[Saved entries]
◇ ◇ ◇

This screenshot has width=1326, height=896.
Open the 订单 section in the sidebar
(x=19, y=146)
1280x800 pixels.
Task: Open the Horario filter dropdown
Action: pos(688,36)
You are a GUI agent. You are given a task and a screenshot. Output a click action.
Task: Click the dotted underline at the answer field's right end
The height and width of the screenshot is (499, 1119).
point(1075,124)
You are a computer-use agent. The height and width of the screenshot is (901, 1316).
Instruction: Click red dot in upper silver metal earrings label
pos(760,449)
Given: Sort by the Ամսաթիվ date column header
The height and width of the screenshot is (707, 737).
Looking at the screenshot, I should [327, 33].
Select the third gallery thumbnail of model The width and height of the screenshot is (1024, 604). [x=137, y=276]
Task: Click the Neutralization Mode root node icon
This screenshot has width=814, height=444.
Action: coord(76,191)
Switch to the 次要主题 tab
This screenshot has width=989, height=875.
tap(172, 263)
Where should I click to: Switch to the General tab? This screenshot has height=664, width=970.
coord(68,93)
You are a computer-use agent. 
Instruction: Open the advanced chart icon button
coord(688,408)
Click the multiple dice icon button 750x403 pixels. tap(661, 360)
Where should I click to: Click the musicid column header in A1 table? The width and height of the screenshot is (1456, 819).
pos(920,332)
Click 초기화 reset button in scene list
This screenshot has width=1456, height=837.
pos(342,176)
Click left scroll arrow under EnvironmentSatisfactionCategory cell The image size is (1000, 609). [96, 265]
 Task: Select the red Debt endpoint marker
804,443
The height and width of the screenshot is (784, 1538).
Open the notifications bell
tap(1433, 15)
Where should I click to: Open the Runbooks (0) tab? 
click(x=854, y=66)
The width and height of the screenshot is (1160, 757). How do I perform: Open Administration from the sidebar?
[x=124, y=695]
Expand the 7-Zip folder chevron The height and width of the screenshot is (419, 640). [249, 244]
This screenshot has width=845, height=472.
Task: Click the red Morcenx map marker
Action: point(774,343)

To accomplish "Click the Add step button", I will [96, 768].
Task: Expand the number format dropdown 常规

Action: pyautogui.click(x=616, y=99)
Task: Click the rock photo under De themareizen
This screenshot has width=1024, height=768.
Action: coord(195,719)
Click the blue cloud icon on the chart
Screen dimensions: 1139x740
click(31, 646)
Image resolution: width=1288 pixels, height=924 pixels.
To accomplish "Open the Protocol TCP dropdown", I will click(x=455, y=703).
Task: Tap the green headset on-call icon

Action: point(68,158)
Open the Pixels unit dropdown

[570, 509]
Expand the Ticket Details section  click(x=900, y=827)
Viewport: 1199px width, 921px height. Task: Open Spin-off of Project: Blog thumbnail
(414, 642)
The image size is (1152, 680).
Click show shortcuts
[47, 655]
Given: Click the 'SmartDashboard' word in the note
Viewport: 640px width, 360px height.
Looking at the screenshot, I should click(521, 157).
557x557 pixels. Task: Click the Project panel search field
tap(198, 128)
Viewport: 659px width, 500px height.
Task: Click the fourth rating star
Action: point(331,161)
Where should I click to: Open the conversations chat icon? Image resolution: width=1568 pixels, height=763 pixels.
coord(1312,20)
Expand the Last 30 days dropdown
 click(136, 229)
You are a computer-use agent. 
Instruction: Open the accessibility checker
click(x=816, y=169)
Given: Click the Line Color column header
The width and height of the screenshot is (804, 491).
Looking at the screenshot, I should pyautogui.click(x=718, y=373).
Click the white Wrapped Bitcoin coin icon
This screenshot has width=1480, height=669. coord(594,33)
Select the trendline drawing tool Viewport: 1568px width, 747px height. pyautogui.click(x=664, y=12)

◇ ◇ ◇

• Exercise aim: Output must be limited to the lines beginning with the one that contains "Instruction: Open the accessibility checker" and ending with the last line of the entries, reproduced exactly.

• Worked solution:
Instruction: Open the accessibility checker
click(x=816, y=169)
Given: Click the Line Color column header
The width and height of the screenshot is (804, 491).
Looking at the screenshot, I should pyautogui.click(x=718, y=373).
Click the white Wrapped Bitcoin coin icon
This screenshot has width=1480, height=669. coord(594,33)
Select the trendline drawing tool Viewport: 1568px width, 747px height. pyautogui.click(x=664, y=12)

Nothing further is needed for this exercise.